2021-08-10 14:30:37,385 - mmdet - INFO - Start running, redact
2021-08-10 14:30:37,386 - mmdet - INFO - workflow: [('train', 1), ('val', 1)], max: 12 epochs
2021-08-10 14:33:18,733 - mmdet - INFO - Epoch [1][20/944] lr: 1.285e-03, eta: 1 day, 1:17:44, time: 8.053, data_time: 2.858, memory: 34294, loss_rpn_cls: 0.6900, loss_rpn_bbox: 0.0879, loss_cls: 1.3905, acc: 72.8334, loss_bbox: 0.0192, loss_mask: 0.7013, loss: 2.8888
PeterVennerstrom commented 3 years ago

backbone=dict( type='ResNet', depth=50, num_stages=4, out_indices=(0, 1, 2, 3), frozen_stages=1, norm_cfg=dict(type='BN', requires_grad=True), norm_eval=True, style='pytorch', init_cfg=dict(type='Pretrained', checkpoint='torchvision://resnet50'))

The init_cfg pointing at your weights should be used in the backbone dictionary in the config.

load_from loads weights for the entire model: backbone, neck and head.

There are examples of model conversions from other repos in tools/model_converters.

Also, the underlying code which handles the loading of weights for the MMDetection backbone implementations is in MMCV. The MMDetection BaseDetector inherits from the MMCV BaseModule.

pcicales commented 3 years ago

@PeterVennerstrom ah now I see.
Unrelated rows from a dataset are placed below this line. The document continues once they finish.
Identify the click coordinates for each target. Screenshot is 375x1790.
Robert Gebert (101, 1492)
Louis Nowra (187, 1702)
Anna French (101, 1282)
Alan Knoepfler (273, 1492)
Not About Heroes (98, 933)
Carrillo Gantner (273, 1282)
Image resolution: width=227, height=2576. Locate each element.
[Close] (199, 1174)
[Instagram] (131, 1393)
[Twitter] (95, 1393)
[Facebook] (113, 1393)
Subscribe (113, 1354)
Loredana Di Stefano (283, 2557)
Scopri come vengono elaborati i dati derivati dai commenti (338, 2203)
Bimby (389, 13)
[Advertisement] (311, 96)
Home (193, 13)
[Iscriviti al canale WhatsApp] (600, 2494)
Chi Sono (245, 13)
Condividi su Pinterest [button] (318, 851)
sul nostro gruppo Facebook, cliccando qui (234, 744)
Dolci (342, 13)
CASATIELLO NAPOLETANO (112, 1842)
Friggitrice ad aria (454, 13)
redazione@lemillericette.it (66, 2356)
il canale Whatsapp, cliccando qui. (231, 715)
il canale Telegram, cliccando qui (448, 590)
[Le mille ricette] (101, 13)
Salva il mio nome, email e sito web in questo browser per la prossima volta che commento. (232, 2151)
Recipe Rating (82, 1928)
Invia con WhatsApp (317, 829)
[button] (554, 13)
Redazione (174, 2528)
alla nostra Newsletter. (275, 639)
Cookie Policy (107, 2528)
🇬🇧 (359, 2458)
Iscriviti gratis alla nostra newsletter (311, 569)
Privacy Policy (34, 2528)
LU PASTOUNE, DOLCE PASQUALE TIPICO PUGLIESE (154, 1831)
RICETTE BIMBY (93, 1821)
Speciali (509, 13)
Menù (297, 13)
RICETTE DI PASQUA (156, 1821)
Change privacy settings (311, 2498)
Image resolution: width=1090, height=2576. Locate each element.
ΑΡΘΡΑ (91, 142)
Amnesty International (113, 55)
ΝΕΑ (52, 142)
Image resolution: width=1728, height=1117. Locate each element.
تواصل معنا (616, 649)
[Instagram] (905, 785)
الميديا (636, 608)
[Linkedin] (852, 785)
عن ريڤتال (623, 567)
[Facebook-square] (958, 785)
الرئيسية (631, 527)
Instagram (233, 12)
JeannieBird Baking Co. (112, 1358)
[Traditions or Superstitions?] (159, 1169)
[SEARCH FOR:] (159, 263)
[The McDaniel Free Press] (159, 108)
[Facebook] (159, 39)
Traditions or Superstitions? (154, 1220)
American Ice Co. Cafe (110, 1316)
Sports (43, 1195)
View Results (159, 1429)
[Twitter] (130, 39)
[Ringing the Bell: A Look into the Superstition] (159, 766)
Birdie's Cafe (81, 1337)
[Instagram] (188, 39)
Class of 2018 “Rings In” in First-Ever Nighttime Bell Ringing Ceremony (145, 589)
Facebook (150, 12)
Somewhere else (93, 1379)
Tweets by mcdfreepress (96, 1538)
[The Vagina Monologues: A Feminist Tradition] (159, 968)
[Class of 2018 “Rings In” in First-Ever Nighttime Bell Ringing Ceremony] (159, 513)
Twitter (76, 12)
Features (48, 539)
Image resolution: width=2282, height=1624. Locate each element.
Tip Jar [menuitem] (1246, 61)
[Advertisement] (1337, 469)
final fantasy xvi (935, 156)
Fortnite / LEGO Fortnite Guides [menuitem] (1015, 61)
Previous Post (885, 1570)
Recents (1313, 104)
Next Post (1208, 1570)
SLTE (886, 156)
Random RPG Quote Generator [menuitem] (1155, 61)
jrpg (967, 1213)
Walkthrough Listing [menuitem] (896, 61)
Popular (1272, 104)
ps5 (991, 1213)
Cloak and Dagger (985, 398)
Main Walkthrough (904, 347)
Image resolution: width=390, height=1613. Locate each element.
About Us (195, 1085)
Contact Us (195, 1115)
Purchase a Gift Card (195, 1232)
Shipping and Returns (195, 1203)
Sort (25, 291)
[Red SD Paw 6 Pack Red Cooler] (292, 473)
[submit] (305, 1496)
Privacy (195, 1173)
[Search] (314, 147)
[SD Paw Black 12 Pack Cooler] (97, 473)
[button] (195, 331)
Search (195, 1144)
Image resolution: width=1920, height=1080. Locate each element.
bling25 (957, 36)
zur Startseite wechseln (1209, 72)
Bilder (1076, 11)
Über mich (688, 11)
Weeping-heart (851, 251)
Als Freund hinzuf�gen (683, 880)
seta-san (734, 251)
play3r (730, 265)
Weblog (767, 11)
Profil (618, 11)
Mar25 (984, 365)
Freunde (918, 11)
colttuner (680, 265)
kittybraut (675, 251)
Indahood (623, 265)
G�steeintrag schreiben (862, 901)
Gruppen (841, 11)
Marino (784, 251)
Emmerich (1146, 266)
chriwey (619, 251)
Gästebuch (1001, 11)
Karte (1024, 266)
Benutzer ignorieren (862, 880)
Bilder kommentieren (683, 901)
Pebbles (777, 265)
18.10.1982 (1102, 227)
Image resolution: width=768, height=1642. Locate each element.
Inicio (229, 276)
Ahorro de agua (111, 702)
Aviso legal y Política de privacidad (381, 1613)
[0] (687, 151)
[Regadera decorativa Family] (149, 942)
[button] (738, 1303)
I think I got confused by pretrained that comes before the backbone dict in the default config files. I guess that is just an alternative way to load a pretrained backbone.

PeterVennerstrom commented 3 years ago

Yes, pretrained is deprecated, but still works and calls the same underlying code.

pcicales commented 3 years ago

@PeterVennerstrom thank you, closing this issue now.